The Language & Brain laboratory provides special-purpose facilities and equipment for conducting a variety of behavioural and neurolinguistic experiments, as well as high-quality voice recording.
It also houses the "Tiger's Den" room for tutorials, and office space for the Lab Manager, Postdoctoral Researchers, and a number of DPhil students working in psycholinguistics and neurolinguistics under the supervision of Prof. Aditi Lahiri and Dr. Matt Husband.
The Neurolinguistics lab is equipped with two state of the art RF shielded audiology booths designed for high-quality EEG recordings to give the cleanest possible data, enabling us to run two different experiments simultaneously.
Each booth contains two adjustable height TV screens for experimental setup and the presentation of visual stimuli, a pair of Tannoy speakers (or a choice of headphones) for auditory stimuli, and comfortable seating to ensure that our participants can relax and enjoy the experience as much as possible.
During the EEG recordings, in some experiments the participant may be asked to press a button to signify that they have read or heard a "non-word", for example. In another type of experiment, the participant may be asked to speak and name the objects shown in a series of pictures or photographs. Sometimes the participant may just listen to word sounds whilst we record their EEG. In fact, our equipment enables us to conduct a wide variety of different experiments in almost any language to suit the specific research project.
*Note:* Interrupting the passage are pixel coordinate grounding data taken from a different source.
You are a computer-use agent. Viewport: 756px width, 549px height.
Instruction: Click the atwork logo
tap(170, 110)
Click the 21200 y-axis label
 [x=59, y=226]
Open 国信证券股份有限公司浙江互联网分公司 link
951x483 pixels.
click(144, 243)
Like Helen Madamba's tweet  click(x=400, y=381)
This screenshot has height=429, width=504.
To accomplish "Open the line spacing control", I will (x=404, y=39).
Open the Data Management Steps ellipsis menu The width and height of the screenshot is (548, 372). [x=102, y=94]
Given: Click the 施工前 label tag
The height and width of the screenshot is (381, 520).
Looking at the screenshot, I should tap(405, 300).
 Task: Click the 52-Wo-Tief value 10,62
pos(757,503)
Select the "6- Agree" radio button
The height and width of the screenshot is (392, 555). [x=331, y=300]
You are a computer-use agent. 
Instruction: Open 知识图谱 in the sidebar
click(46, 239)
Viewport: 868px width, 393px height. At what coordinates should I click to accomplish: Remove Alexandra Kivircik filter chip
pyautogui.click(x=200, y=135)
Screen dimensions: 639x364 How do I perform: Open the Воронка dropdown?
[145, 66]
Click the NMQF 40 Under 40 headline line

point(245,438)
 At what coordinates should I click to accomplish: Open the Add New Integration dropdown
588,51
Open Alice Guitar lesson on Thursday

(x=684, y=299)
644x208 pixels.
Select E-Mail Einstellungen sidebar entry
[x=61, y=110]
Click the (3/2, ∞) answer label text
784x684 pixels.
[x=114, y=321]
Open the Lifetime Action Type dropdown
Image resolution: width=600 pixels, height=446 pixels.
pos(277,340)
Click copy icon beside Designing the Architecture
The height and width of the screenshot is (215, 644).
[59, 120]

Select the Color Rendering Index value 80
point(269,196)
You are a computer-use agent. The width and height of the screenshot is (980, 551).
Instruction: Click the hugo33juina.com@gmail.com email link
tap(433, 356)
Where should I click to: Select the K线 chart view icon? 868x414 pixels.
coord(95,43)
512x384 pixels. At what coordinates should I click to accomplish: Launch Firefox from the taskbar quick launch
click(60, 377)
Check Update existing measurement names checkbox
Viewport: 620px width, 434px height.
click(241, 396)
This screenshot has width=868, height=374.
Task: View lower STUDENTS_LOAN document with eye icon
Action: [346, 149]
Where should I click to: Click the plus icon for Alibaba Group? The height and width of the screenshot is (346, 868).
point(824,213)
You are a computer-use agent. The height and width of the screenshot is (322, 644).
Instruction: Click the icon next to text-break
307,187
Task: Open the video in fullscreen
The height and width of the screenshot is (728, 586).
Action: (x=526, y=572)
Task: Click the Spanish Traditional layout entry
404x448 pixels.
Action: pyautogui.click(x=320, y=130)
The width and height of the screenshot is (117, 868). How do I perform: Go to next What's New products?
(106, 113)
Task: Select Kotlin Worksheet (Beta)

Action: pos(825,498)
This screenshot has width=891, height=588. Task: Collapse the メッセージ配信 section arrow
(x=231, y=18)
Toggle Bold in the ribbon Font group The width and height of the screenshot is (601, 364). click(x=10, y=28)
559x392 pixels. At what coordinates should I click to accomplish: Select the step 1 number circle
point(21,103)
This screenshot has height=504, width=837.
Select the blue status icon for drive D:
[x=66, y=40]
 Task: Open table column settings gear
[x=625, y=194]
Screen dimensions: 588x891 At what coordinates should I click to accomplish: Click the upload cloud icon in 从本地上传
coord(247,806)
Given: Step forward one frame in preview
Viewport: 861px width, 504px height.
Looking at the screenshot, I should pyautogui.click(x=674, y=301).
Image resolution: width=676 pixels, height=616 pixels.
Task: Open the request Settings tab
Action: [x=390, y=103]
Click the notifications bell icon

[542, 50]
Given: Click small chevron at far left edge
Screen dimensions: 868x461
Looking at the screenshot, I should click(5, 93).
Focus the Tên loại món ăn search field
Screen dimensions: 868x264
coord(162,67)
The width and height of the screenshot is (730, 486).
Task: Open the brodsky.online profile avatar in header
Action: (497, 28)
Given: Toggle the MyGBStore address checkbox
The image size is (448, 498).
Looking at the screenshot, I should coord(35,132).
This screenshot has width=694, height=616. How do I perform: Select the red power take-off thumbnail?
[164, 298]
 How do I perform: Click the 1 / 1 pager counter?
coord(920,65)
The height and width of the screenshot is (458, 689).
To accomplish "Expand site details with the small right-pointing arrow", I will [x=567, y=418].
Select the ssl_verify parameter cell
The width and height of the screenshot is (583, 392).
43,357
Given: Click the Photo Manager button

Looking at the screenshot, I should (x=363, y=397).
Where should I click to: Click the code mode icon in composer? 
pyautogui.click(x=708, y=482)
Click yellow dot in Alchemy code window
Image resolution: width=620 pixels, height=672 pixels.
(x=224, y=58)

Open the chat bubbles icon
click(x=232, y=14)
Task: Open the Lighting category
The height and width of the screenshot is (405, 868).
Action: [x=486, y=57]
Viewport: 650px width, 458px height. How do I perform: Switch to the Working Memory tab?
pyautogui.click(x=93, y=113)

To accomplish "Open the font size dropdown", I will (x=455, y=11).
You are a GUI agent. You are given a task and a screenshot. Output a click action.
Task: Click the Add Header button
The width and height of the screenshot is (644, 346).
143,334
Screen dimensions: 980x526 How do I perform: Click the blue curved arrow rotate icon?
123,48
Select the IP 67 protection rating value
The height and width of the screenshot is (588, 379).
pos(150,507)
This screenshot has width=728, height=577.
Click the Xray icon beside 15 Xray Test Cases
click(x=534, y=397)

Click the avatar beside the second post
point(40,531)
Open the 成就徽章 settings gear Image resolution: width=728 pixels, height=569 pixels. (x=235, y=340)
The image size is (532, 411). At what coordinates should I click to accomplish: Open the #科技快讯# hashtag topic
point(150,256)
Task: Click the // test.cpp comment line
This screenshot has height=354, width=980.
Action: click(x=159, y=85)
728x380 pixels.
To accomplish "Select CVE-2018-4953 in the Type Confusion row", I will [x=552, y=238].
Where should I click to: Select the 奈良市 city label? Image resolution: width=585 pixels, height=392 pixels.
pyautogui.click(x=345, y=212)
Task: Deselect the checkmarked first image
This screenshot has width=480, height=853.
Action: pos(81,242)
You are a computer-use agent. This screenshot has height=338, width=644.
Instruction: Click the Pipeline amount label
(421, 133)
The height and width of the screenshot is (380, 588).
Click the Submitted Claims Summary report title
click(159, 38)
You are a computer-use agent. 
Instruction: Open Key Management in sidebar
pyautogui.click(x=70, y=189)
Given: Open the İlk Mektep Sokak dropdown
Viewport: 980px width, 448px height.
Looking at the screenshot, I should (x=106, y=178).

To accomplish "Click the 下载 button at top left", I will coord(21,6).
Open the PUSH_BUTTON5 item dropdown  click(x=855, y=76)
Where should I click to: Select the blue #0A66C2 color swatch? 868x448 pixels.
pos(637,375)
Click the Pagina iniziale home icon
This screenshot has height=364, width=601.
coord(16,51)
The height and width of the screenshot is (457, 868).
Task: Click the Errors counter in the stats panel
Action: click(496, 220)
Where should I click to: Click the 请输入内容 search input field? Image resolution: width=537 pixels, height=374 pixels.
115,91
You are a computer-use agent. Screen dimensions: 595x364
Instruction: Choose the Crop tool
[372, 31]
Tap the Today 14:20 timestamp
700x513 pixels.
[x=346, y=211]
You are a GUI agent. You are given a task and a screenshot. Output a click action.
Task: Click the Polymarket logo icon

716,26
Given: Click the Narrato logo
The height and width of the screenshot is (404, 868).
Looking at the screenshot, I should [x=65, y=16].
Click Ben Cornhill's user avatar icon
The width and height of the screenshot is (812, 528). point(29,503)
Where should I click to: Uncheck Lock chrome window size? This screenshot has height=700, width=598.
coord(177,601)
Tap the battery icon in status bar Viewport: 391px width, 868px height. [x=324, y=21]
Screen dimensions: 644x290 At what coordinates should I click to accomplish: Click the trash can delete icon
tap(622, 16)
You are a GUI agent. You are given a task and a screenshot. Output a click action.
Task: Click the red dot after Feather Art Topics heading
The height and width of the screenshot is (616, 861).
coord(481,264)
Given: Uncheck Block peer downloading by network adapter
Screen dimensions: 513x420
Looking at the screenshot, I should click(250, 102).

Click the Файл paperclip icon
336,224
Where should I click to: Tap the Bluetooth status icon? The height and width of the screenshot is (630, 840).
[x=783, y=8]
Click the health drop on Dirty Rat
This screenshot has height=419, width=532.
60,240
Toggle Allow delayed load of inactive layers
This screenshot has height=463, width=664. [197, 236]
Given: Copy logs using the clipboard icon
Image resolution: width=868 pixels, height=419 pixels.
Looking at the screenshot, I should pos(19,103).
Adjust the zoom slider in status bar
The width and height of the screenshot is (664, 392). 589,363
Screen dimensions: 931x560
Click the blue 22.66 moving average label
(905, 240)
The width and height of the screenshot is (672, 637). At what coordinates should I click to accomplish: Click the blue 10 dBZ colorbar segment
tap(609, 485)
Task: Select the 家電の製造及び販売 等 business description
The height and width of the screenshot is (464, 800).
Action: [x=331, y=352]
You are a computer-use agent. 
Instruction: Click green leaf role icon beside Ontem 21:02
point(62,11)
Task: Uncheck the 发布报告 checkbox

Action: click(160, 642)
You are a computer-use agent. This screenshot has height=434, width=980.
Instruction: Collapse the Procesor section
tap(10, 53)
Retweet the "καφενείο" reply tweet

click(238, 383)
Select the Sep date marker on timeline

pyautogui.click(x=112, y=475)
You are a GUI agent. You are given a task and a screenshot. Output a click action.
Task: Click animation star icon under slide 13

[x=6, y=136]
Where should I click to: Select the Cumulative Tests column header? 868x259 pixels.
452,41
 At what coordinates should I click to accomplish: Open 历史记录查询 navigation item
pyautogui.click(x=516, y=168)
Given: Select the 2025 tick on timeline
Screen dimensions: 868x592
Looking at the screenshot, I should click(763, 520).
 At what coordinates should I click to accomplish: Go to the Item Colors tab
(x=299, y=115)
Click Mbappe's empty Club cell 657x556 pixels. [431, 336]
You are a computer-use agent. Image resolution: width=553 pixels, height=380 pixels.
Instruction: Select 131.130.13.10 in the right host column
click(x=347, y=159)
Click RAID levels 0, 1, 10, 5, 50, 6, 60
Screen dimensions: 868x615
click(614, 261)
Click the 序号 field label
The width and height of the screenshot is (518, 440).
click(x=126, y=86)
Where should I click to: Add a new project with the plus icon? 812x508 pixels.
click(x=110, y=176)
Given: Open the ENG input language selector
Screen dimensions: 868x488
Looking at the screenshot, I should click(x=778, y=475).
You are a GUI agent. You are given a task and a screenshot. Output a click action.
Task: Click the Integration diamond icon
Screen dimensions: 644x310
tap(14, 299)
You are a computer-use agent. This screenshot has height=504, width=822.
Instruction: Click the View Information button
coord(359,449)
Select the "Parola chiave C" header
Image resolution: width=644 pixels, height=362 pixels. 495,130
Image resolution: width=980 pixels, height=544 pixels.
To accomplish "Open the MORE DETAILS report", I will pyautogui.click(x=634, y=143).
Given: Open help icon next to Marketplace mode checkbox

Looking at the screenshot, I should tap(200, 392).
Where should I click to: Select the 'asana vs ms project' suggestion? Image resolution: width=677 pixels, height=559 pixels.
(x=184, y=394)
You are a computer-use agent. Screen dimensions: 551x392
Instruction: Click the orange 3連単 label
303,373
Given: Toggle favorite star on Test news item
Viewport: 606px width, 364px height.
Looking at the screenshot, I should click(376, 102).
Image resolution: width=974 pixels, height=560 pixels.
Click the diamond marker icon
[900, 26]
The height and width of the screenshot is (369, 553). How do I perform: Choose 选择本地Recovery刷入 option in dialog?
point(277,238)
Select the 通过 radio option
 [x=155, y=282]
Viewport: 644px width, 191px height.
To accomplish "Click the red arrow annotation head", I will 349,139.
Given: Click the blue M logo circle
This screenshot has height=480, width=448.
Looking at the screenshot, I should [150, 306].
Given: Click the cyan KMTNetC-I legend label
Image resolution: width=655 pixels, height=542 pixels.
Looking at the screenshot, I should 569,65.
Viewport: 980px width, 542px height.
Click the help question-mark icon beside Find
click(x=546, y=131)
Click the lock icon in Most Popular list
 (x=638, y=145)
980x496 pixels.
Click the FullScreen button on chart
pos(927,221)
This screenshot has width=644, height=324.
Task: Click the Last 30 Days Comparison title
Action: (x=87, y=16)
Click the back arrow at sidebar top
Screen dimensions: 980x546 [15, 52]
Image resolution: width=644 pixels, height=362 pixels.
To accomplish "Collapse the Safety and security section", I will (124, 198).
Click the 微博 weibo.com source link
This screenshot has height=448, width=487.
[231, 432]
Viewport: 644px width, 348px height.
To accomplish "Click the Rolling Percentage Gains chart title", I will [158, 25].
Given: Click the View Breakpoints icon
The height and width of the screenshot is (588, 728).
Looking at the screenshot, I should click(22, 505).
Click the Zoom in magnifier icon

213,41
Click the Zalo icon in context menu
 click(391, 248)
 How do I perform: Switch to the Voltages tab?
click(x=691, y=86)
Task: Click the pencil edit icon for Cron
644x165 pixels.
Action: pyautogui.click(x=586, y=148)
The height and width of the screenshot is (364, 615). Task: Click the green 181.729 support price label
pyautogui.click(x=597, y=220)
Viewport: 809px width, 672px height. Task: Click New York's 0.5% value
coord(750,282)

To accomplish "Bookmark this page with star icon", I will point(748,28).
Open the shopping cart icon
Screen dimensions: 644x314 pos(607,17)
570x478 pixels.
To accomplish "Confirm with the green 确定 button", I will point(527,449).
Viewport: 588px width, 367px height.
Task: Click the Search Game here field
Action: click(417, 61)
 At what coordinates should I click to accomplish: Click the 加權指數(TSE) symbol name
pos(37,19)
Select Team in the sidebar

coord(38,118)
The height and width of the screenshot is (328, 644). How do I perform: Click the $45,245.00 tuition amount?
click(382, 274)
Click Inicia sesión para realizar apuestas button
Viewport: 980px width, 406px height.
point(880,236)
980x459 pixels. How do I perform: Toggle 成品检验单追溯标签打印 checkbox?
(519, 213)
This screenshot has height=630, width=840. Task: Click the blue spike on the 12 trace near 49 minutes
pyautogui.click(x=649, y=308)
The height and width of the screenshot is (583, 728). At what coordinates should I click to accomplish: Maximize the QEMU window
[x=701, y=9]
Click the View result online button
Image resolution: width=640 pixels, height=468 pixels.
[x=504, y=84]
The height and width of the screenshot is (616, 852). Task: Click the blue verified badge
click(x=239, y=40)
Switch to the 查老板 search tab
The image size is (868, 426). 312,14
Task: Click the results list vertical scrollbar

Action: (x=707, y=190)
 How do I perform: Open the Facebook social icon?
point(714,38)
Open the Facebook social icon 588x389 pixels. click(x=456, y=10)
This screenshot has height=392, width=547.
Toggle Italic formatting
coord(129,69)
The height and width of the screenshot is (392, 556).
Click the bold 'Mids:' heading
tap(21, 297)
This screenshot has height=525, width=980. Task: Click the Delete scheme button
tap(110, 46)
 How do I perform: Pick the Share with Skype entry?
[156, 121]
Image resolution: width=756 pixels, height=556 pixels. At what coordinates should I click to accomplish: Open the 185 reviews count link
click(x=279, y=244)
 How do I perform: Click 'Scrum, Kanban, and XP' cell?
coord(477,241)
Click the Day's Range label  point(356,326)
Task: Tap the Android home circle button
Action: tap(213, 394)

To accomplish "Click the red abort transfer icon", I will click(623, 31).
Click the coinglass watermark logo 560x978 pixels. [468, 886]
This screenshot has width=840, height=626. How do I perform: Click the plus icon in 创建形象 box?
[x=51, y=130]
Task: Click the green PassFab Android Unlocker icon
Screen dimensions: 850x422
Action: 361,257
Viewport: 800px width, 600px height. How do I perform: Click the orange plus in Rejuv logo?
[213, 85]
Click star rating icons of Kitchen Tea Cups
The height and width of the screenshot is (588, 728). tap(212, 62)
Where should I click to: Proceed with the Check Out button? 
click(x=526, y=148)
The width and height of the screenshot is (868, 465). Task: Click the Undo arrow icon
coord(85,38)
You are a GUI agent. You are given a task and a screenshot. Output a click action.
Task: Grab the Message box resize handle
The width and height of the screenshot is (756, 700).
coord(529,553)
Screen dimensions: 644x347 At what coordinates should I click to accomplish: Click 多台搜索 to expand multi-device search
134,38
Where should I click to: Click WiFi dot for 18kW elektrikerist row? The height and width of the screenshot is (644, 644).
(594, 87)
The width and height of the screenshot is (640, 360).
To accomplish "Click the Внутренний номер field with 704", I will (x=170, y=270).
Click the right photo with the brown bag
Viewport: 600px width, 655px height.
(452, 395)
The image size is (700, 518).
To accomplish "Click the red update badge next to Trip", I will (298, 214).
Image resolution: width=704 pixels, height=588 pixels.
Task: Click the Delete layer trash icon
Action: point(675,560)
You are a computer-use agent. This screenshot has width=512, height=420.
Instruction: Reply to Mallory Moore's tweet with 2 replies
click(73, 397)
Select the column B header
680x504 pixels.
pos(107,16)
We have experience of using two different systems for our EEG recordings:
- A low-impedance (< 5K ohms) passive electrode system from ANT that can record 65 simultaneous EEG channels
- A high-impedance (300M ohms) active electrode system from BioSemi that can record 64 EEG and 8 facial / EMG electrode channels
The photograph below shows a typical test session using our BioSemi active electrode EEG system with one of our DPhil students volunteering as participant!
In this photo, the left-hand monitor is displaying the brain wave signals in real-time to assist set-up, and the monitor in front of the participant is showing various system settings prior to running the actual experiment.
When an experiment is being run, the left-hand monitor is switched off and moved away, and the required visual stimuli (e.g. words, pictures, etc) are presented on the monitor directly in front of the participant.
The participant may also listen to auditory stimuli (e.g. spoken words or other sounds) played through the speakers or, more frequently, on headphones.
Speech Recording Lab
Our speech recording booth allows us not only to record high-quality audio stimuli for our experiments, but also to run production studies which involve recording the time taken for someone to plan an utterance.
The latest USB studio microphones make it very straightforward to capture good quality speech recordings directly on a laptop computer as ".wav" files for subsequent editing or analysis, etc.
Eye tracking is the measurement of eye movement & eye position due to stimuli and is used in research areas as diverse as psycho- and cognitive linguistics and psychology, oculomotor research and the visual system. Examples include the study of reading processes, speech production and language comprehension, face and motion perception, and hand-eye coordination.
Our state-of-the-art SR Research Eyelink1000 eye tracker can be used on its own, or in combination with our EEG equipment. We use Experiment Builder and Data Viewer software packages to enable the quick and easy implementation of complex trials; other software options include Presentation, E-Prime and Matlab.
Our psycholinguistics lab is equipped with bespoke hardware and software to run behavioural experiments (e.g. lexical decision tasks or timed forced choice experiments) across different modalities. We can currently run eight participants at the same time at individually screened desks.
The special hardware is transportable and can be used to run a maximum of 16 participants at any one time. We have already used it in other locations in Oxford and the UK, as well as in Germany, Norway and India.